On 6 March 1860, J. Howard Rogers and Joseph C. Foster leased the building. They opened on 8 March as the National Concert Saloon. The emphasis now was on alcoholic beverages served by attractive waitresses. Admission prices were 12¢ for boxes and 6¢ for the pit. On 3 July, Charles J. Waters took over management and reopened as the National Theatre, a standard melodrama playhouse. George Beane replaced Waters on 6 October and restored the concert saloon theme. This lasted until December, when he gave it over to a German troupe.

Fox and Curran took over in 1861. They spent a great deal of money to restore the theatre, then reopened on 16 November as the National Music Hall. They failed to turn a profit, and George Lea, manager of the Melodeon on Broadway and Hooley's Theatre in Brooklyn gained control in December. He made the most of his three establishments by using the same actors at all three venues. They would first perform at the Melodeon, then travel to the Chatham, to finish up the night at Hooley's.

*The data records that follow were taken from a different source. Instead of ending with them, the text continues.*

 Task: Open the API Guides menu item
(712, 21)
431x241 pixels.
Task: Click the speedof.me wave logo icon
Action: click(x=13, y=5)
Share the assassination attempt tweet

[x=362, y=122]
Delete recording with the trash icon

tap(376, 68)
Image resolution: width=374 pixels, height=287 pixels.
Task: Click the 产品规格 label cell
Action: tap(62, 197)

In October 1862, the Chatham Theater was demolished. Part of it survived and was rented to shopkeepers.

==Notes==
- Brown, T. Allston (1903). A History of the New York Stage: From the First Performance in 1732 to 1901, Vol. 1. New York City: Dodd, Mead and Company. Online at Google Books.
- Henderson, Mary C. (2004). The City and the Theatre. New York City: Back Stage Books.
- Lawrence, Vera Brodsky (1988). Strong on Music: The New York Music Scene in the Days of George Templeton Strong. Volume I: Resonances, 1838-1849. The University of Chicago Press.
- Perris, William (1853). Maps of the City of New York, Vol. 3. New York City: Perris & Browne. Plate 12. Online at the New York Public Library Digital Gallery, Digital ID 1270009.